Non c’è da sorprendersi, d’altra parte, se i sedicenti leader Ue, con i vertici del Patto atlantico (esclusi gli Usa), stiano cercando in tutti i modi di gettare benzina sul fuoco. Finché c’è guerra, per loro, c’è ancora speranza. Sempre meglio che giustificare ai propri elettori la fallimentare scommessa sulla vittoria dell’Ucraina oltre al folle – e già impopolare – piano di riarmo che, se scoppiasse davvero la pace, non saprebbero più come giustificare. Ieri, per dire, è toccato al capo di Stato maggiore italiano, l’ammiraglio Giuseppe Cavo Dragone, in veste di presidente del Comitato militare della Nato, tenere alta la tensione. “Stiamo studiando tutto sul fronte informatico, siamo in un certo senso reattivi – ha detto, intervistato dal Financial Times.
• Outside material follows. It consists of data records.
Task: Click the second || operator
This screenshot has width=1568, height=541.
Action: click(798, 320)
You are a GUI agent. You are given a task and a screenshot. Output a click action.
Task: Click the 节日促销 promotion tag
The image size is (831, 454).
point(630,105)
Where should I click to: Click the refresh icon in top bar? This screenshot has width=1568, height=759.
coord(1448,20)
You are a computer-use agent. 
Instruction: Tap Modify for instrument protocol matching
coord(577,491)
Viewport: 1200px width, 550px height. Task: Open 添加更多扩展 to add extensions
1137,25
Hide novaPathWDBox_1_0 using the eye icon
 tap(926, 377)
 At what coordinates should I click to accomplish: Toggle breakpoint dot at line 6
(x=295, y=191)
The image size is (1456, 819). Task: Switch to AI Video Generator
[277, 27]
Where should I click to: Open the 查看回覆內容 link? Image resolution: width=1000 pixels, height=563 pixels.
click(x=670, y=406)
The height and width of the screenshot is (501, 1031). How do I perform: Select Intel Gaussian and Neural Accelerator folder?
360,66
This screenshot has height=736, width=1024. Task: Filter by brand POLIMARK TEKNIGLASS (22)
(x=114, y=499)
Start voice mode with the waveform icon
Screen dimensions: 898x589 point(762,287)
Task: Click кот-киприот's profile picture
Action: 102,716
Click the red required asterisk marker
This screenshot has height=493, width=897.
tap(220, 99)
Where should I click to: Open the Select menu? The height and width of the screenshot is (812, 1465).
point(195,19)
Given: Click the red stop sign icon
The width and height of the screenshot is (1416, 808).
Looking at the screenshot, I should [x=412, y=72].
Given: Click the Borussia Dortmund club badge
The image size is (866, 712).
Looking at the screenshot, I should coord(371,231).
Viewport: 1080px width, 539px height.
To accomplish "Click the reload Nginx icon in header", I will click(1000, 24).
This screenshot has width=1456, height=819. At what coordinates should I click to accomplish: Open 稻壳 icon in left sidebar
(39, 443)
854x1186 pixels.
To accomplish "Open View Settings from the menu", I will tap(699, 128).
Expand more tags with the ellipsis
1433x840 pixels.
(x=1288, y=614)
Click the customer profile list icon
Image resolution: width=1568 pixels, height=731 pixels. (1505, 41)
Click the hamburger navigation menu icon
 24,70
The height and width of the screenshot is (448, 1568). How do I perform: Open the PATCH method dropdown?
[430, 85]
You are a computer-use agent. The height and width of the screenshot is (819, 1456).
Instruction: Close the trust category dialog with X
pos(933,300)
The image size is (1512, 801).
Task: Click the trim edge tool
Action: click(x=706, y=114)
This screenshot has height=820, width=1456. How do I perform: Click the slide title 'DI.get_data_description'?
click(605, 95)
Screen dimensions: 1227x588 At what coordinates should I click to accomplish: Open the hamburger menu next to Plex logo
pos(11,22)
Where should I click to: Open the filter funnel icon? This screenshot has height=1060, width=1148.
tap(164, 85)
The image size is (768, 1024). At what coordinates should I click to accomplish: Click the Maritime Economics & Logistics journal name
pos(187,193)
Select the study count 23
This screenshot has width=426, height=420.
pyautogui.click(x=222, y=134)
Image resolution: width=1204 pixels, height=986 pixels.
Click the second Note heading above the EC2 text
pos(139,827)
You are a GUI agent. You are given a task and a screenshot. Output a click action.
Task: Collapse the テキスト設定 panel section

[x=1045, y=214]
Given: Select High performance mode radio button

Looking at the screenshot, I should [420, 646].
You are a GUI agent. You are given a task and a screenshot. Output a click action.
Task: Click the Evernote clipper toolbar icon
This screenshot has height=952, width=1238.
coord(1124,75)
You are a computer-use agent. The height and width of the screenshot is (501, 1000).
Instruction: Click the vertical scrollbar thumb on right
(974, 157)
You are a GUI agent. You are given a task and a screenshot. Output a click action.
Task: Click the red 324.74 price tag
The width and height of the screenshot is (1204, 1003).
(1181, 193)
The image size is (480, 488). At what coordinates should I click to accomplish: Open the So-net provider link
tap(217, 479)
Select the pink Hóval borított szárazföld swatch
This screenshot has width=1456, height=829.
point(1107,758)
Essere più aggressivi o proattivi invece che reattivi è qualcosa a cui stiamo pensando”. Usando espressioni come “attacco preventivo” che potrebbe però essere considerato “un’azione difensiva”.
Un ossimoro che non è sfuggito al Cremlino: “Riteniamo che la dichiarazione di Cavo Dragone sui potenziali attacchi preventivi contro la Russia sia un passo estremamente irresponsabile, che dimostra la volontà dell’alleanza di continuare a muoversi verso un’escalation”. Insomma, l’ennesimo tentativo di sabotare i negoziati di pace in corso. Ma derubricato come “una questione che deve seguire la Nato” e che “non tocca a noi”, dal ministro degli Esteri Antonio Tajani. Ma sarebbe appena il caso di ricordargli che, accettando il suo ruolo di governo, ha giurato sulla Costituzione italiana e non sul Trattato dell’Alleanza Atlantica.
La stessa Costituzione che, all’articolo 11, stabilisce che “L’Italia ripudia la guerra come strumento di offesa e di risoluzione delle controversie internazionali”. Dovrebbe saperlo da solo. Ma con il ministro del diritto internazionale che “conta fino a un certo punto” repetita iuvant.